Quelques remarques sur les vari\'et\'es, fonctions de Green et formule de Stokes

TL;DR

This paper discusses various advanced topics in differential geometry, topology, and mathematical physics, including Green functions, Stokes formula, Ricci flow, string theory, and fundamental problems in computational complexity.

Contribution

It provides remarks and insights on multiple complex topics across geometry, physics, and computational theory, connecting them through a unified mathematical perspective.

Findings

Analysis of Green functions and Stokes formula on various manifolds

Discussion of Ricci flow and its applications in geometry

Exploration of fundamental problems in computational complexity

Abstract

We give some remarks on some manifolds K3 surfaces, Complex projective spaces, real projective space and Torus and the classification of two dimensional Riemannian surfaces, Green functions and the Stokes formula.
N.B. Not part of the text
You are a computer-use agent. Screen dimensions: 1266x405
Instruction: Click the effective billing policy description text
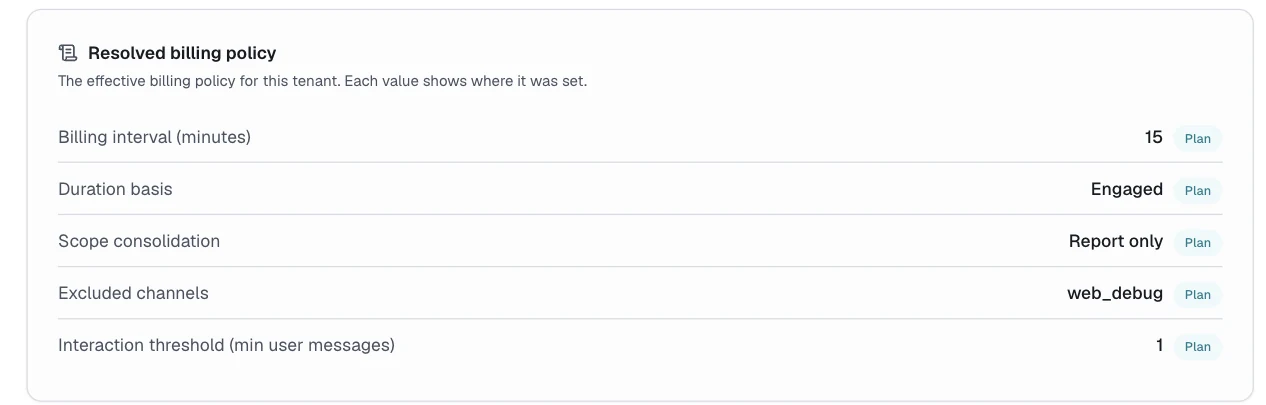coord(322,81)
We also, talk about traces of Sobolev spaces, the distance function, the notion of degree and a duality theorem, the variational formulation and conformal map in dimension 2, the metric on the boundary of a Lipschitz domain and polar geodesic coordinates and the Gauss-Bonnet formula and the positive mass theorem in dimension 3 and in the locally conformally flat case. And the Ricci flow. And fields and their relation to the equations.And obstructions in astronomy. And on strings, superstrings and D-branes. And topological solutions in the negative case, critical, supercritical and superstrings and symmetry. And geometrization. And Decision problem, SAT problem and p=np problem.